Nuevamente le carga los dados a sus sobrinos -los de su hermano Miguel Jacob Helo-, de quienes dice que tras el episodio de la comisaría, lo golpearon para luego internarlo haciéndose pasar por sus hijos. “En el Instituto de Psiquiatría me tenían amarrado”, recuerda con una pena a la que es imposible hacerle el quite.

Pero la hora pasa y debo volver al trabajo, despedir al crack que con su chapita de Portales en la solapa rinde tributo eterno a la casa radial que le permitió alcanzar el éxito efímero, porque todo lo relacionado con dinero, quiérase o no, tiene ese destino.

Hay gente que a la que al ver a un tipo de edad, con trayectoria y sobretodo con una historia, pasar por momentos delicados prefiere mirar hacia otro lado por incomodidad y algo de vergüenza.

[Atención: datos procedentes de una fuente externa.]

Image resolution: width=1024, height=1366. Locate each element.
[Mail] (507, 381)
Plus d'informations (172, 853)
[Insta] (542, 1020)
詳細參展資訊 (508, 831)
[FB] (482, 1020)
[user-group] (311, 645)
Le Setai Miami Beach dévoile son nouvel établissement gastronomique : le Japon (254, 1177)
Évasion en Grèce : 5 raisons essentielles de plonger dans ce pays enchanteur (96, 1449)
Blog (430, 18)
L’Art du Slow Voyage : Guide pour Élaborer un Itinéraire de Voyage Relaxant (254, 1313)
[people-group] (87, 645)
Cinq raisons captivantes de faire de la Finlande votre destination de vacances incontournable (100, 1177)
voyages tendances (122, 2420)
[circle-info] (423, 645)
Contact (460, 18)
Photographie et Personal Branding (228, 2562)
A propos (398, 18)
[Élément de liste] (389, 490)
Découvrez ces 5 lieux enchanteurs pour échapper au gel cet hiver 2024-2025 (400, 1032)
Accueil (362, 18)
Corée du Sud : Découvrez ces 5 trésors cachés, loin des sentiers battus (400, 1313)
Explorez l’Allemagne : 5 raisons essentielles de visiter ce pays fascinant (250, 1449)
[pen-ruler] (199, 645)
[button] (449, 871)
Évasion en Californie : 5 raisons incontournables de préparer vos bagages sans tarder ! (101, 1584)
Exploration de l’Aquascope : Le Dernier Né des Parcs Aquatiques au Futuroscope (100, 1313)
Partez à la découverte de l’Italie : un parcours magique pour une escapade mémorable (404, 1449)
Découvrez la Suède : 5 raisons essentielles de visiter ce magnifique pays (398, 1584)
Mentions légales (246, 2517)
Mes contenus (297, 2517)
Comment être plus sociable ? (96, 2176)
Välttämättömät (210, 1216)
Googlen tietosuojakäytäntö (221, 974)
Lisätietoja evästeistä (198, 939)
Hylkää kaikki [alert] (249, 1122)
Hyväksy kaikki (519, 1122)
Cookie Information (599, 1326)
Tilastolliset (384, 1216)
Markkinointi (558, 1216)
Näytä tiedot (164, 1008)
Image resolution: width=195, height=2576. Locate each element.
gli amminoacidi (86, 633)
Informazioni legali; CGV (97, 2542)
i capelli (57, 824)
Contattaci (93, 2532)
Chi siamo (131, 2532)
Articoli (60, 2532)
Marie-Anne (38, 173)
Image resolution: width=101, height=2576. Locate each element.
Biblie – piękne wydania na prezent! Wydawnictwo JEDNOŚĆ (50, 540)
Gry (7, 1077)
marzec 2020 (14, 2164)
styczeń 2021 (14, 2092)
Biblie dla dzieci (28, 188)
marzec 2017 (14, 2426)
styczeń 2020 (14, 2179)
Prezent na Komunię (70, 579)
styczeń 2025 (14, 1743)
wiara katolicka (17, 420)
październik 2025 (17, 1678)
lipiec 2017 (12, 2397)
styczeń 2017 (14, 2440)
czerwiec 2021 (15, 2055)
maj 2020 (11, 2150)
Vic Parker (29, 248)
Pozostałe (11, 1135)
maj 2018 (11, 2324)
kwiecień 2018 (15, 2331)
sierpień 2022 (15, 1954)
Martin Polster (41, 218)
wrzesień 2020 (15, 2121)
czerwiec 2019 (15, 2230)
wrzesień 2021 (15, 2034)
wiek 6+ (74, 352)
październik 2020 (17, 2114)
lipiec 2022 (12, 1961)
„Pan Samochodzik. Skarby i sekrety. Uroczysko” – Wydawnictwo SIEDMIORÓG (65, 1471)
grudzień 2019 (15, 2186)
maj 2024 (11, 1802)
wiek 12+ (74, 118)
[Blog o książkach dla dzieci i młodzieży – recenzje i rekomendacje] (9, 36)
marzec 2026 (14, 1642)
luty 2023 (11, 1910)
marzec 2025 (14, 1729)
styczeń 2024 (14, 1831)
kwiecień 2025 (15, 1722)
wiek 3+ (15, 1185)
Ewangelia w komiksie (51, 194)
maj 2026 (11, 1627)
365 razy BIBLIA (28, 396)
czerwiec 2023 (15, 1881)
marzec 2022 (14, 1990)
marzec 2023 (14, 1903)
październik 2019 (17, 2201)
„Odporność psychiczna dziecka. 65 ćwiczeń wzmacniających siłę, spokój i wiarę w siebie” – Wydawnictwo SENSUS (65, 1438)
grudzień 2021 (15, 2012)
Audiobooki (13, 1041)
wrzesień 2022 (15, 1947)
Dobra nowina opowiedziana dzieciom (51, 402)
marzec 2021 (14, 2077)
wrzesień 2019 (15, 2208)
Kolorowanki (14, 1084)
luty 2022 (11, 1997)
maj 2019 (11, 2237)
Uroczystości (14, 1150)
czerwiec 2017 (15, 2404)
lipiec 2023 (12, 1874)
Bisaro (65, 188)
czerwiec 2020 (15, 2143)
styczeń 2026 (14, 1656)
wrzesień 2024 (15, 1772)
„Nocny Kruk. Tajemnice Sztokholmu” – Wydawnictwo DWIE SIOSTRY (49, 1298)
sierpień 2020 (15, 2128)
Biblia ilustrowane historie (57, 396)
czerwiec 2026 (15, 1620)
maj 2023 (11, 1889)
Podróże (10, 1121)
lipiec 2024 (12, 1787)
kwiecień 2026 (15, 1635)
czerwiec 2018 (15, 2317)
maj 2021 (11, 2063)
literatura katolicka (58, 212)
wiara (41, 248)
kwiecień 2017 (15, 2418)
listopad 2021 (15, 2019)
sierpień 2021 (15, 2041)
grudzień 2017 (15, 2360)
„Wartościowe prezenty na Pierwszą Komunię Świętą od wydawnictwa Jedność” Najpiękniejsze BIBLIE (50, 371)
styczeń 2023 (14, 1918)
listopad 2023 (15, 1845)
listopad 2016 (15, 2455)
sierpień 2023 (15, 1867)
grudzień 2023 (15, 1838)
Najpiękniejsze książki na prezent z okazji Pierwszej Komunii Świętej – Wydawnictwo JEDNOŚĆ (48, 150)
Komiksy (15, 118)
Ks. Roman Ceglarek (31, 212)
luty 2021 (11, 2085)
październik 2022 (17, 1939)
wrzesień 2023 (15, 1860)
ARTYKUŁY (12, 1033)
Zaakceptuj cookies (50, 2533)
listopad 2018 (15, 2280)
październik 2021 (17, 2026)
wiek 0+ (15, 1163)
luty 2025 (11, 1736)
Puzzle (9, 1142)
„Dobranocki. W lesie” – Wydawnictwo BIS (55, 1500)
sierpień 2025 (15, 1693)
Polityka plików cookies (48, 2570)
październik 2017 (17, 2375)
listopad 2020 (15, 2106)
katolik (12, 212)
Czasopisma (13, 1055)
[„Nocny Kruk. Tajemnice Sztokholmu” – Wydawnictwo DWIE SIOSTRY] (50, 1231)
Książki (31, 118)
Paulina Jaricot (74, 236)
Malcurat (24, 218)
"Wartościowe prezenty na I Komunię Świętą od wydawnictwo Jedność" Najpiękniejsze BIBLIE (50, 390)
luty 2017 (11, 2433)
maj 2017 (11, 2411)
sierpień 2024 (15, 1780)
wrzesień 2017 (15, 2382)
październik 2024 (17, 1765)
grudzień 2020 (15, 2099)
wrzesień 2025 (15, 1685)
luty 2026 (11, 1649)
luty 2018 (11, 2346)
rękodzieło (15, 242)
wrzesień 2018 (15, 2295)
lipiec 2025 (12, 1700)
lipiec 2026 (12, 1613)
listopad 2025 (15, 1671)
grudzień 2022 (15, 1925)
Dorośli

No cabe duda que los tiempos donde Jacob Helo era el rey de los 13 aciertos en la Polla Gol pasaron, pero sus días viviendo en el casco antiguo de la capital, con desventuras familiares, falta de reconocimiento y de compasión por su situación, ameritan siquiera un modesto homenaje.

En Chile, un país que envejece progresiva e inevitablemente, miles de ancianos lo pasan mal, independiente que hayan podido brindar glorias a cientos de compatriotas.rjh5

La historia de Roberto Jacob Helo, el “mago de la Polla Gol” es una de tantas y al parecer aunque nos duela, está condenado a seguir deambulando por las calles de un Santiago que sólo testimonia en las plastificadas páginas de su viejo archivador, los recortes de prensa de otras décadas donde su magia hacía soñar a un país mucho más inocente y por qué no, más solidario.